Title:
Best way to scale LiveKit Egress for recordings (private meetings + livestream platform)?
Post:
Hi everyone,
I’m building a live streaming + private meeting platform and looking for some architecture advice around scaling LiveKit egress.
Current stack
Angular frontend
.NET backend
Self-hosted LiveKit server running on an Ubuntu EC2 instance
Redis for coordination
AWS infrastructure (EC2 / containerized services)
Recording use cases
The platform supports two types of sessions:
Private meetings → using RoomComposite Egress
Livestream classes → using Participant Egress (record only instructor)
Recording is optional and triggered by the instructor, so demand can vary a lot. For example, multiple instructors might start recordings at the same time.
The problem I'm trying to solve
Right now I haven’t implemented autoscaling yet, and I'm trying to design the right architecture before moving forward.
My concern is how to handle situations where many recordings start at once. Since egress workers handle recording jobs, I want to avoid cases where requests fail or timeout due to lack of capacity.

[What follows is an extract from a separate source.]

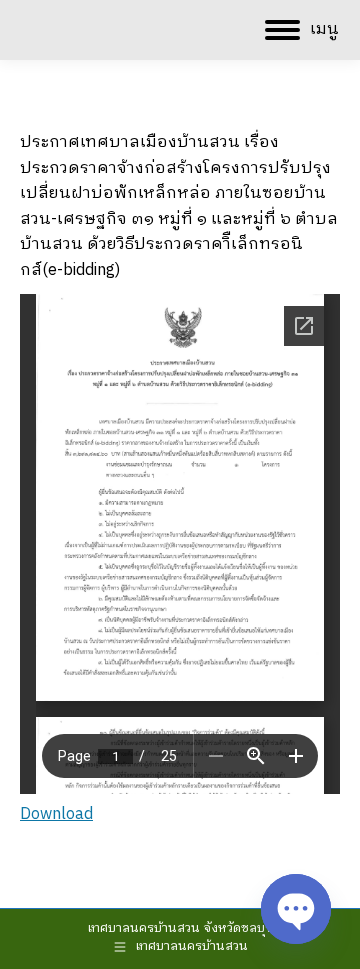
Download (56, 814)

What I'm trying to achieve
Ideally the system should:
Scale egress workers automatically when recording demand increases
Scale down when idle to save infrastructure cost
Handle bursts where many recordings start simultaneously
Support both RoomComposite and Participant egress jobs efficiently
Questions
For anyone running LiveKit in production:
What is the recommended way to scale LiveKit egress workers?
Should scaling be based on:
CPU usage
number of active recordings
pending egress jobs
pipelines per worker
Has anyone implemented autoscaling egress workers successfully on AWS (ECS / EC2 / Kubernetes)?
If LiveKit server load increases (many rooms), how do you typically scale the LiveKit media servers alongside egress workers?
I’m still in the architecture design stage, so any suggestions, reference architectures, or lessons learned would be really helpful.
Thanks!